VEGF is likely a key factor in the link between inflammation and angiogenesis in psoriasis: results of an immunohistochemical study

Abstract

Psoriasis is a chronic skin disease, characterized by epidermal hyperplasia, inflammation, angiogenesis and vascular remodelling. An immunohistochemical study on fifteen cryosections of psoriatic skin was performed using antibodies against VEGF, HIF1-alpha, CD34, Factor VIII, MMP-2, MMP-9, TIMP-1 and TIMP-2. Psoriatic skin showed a diffuse VEGF positive staining (13.15+/-6.6), while no expression was observed in normal epidermis. No or faint HIF-1alpha immunostaining was detected in healthy skin, while in psoriatic skin HIF-1alpha was diffusely expressed. A positive correlation between HIF-1alpha and VEGF was reported in psoriatic skin (r= 0.644; p=0.010).
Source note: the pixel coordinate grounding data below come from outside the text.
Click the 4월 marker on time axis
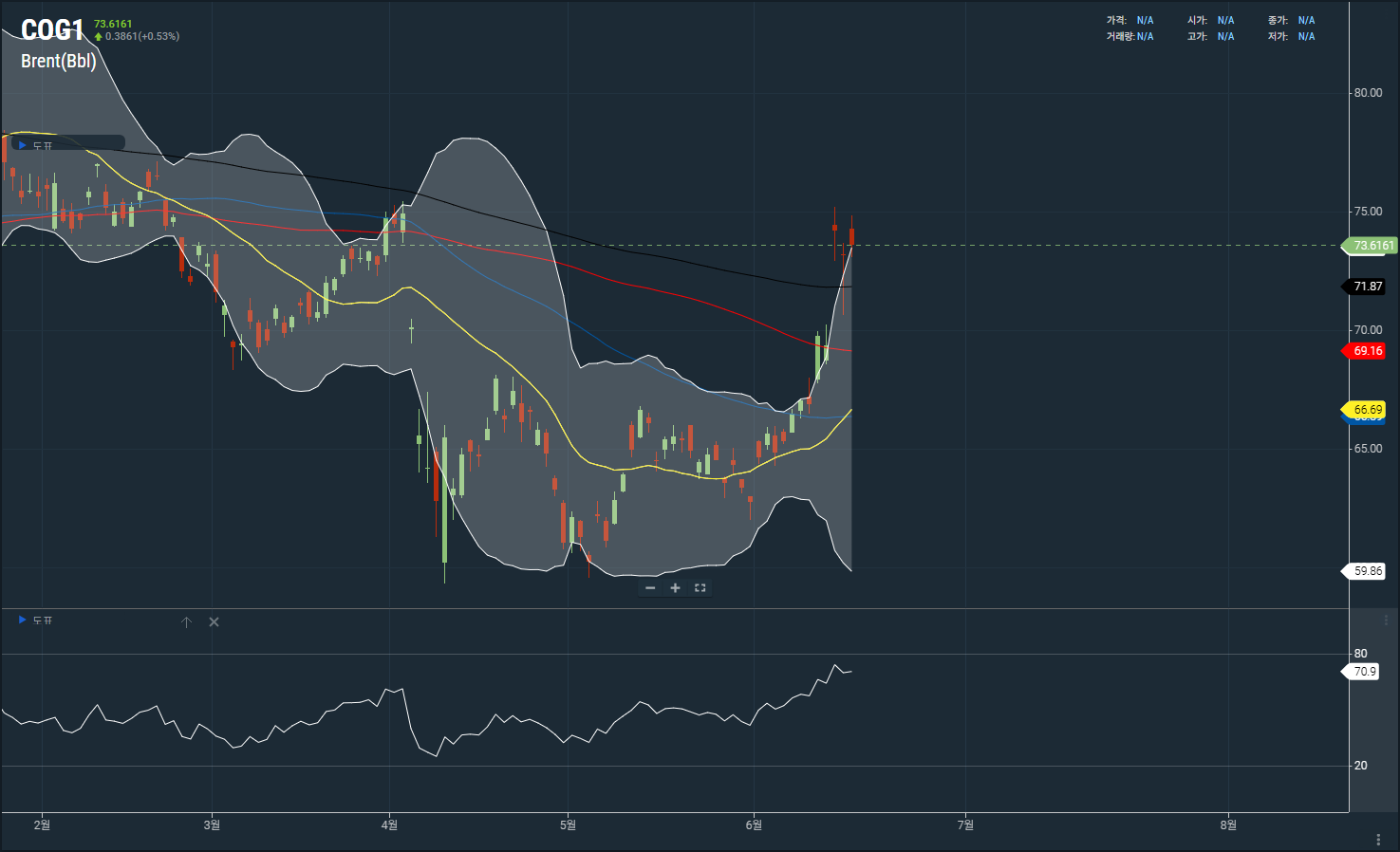Viewport: 1400px width, 852px height. coord(389,825)
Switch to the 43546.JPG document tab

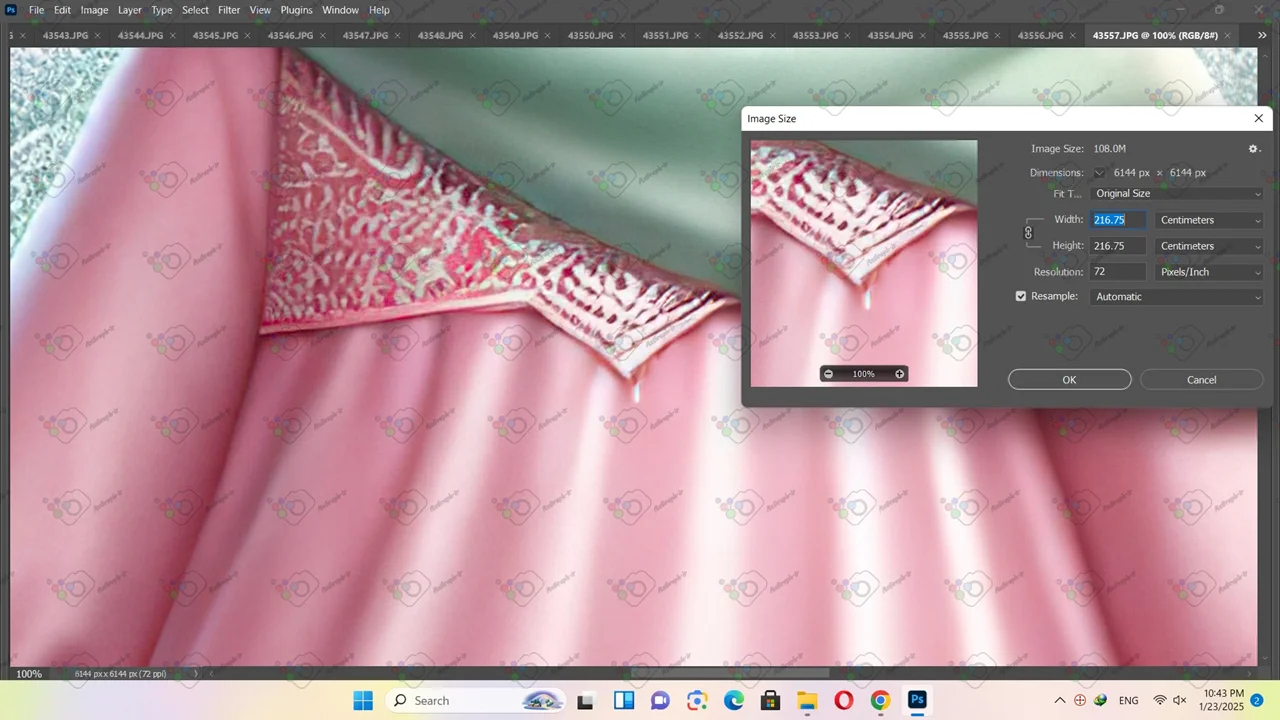(289, 35)
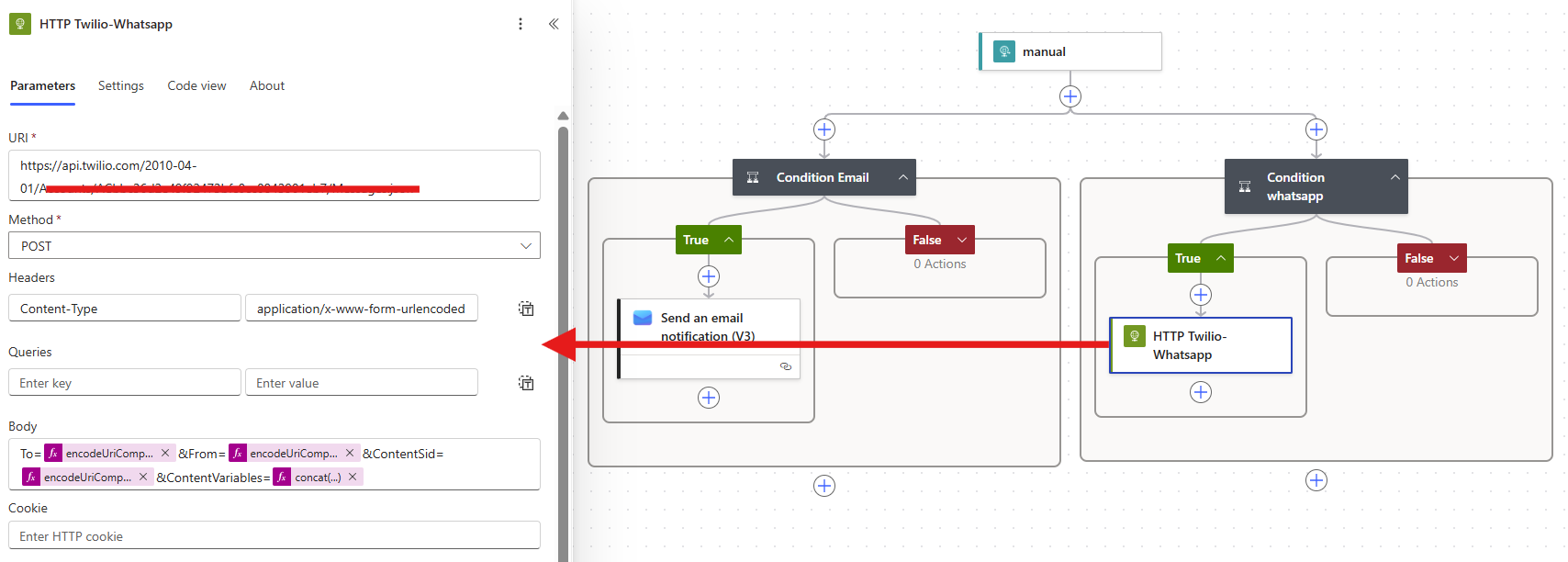Collapse the Condition Email node
Screen dimensions: 1568x562
pos(903,177)
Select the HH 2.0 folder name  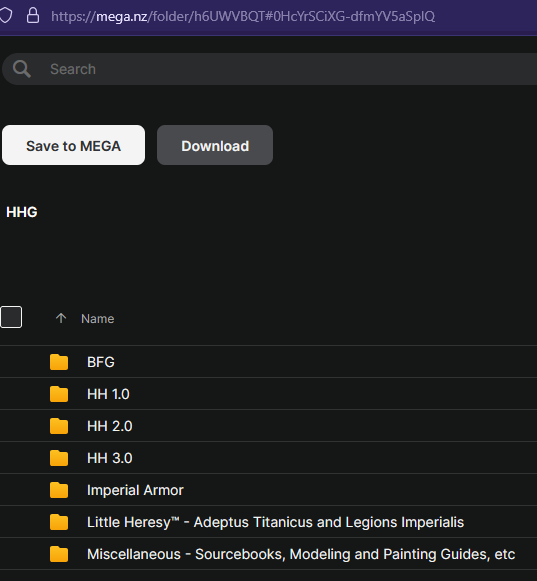110,426
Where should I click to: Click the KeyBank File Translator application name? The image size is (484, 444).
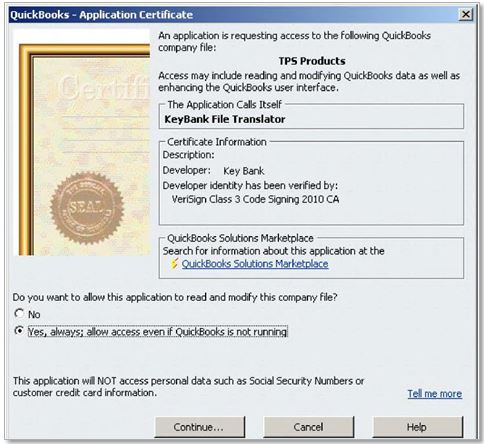click(x=225, y=119)
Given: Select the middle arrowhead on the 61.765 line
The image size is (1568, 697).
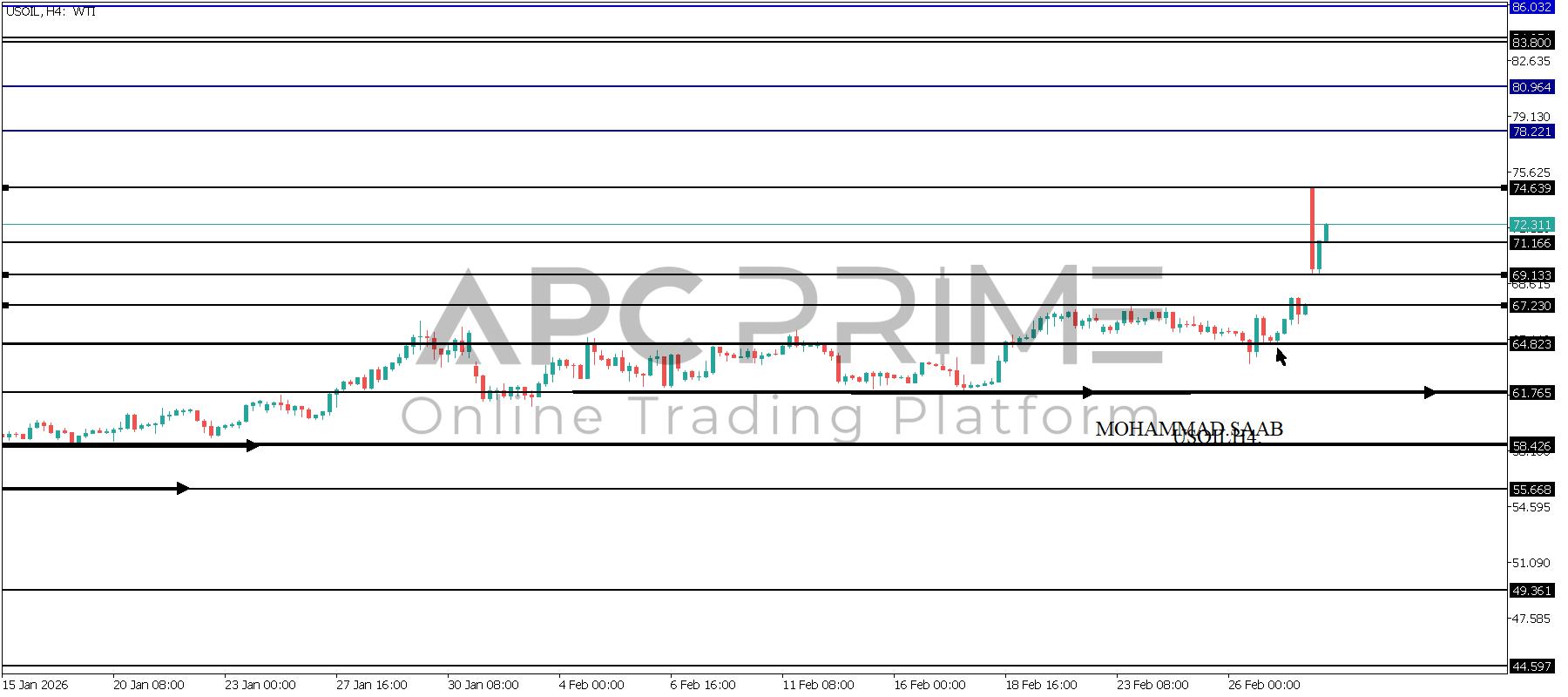Looking at the screenshot, I should pos(1087,393).
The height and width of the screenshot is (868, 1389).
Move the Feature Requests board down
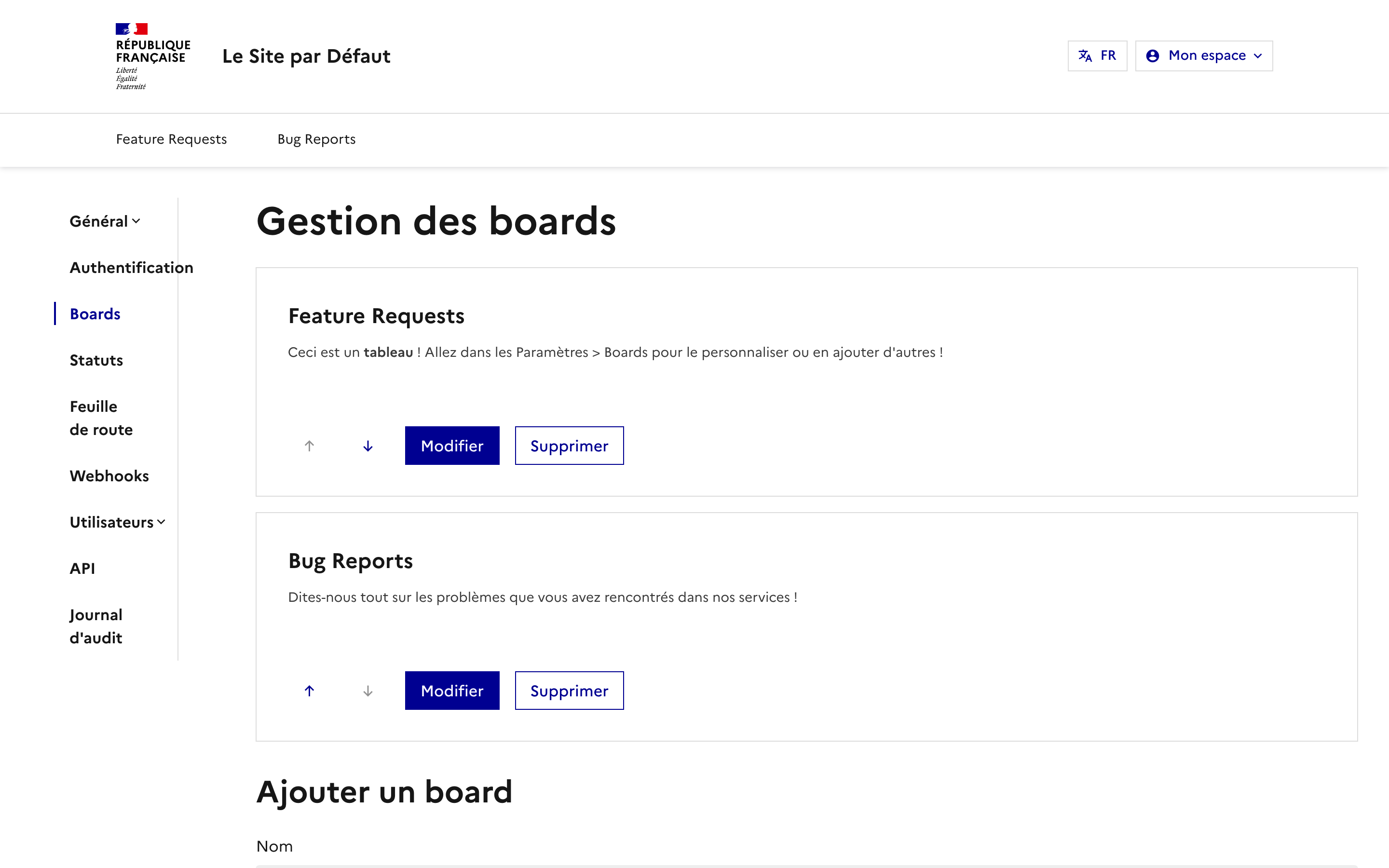[368, 446]
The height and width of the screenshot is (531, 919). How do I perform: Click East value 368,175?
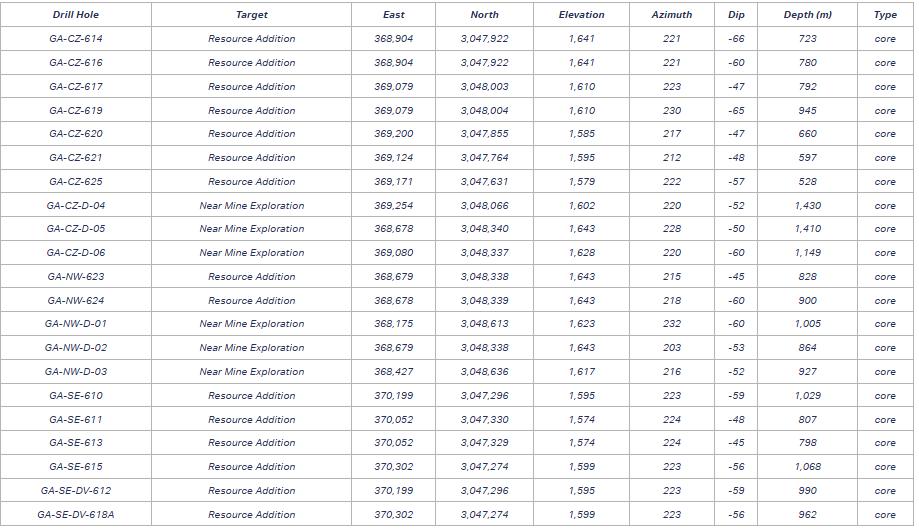click(394, 325)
In psoriatic sections CD34 expression was significantly higher in respect to control skin (19.15+/-12.61 vs 3.0+/-0.23; p= 0.04), factor VIII immunostaining also demonstrated a significant increased development of the microvasculature in comparison with healthy skin (18.39+/-8.16 vs 7.4+/-0.20; p= 0.033). Total MMP-2 expression of healthy skin (30+/-2.26) was significantly lower in respect to the MMP-2 psoriatic skin (71.5+/-4.13; p= 0.0001) and a positive correlation was observed between VEGF and MMP-2 in psoriatic patients (r= 0.688; p= 0.046). In psoriatic skin MMP-9 expression was significantly increased in comparison to control skin (31+/-3.3 vs 8+/-6.1; p=0.007). All cases of psoriatic skin tissue showed that TIMP-2 and TIMP-1 expression statistically decreased in psoriatic skin (respectively 11+/-1.2 and 12+/-1.5) in comparison with healthy skin (respectively 15+/-3.2 and 53+/-3.8; p=0.0001). In conclusion, we observed that VEGF overexpression correlated with HIF-1alpha and MMP-2 expression, underlining the role of VEGF in psoriasis as a key factor in the link between inflammation and angiogenesis.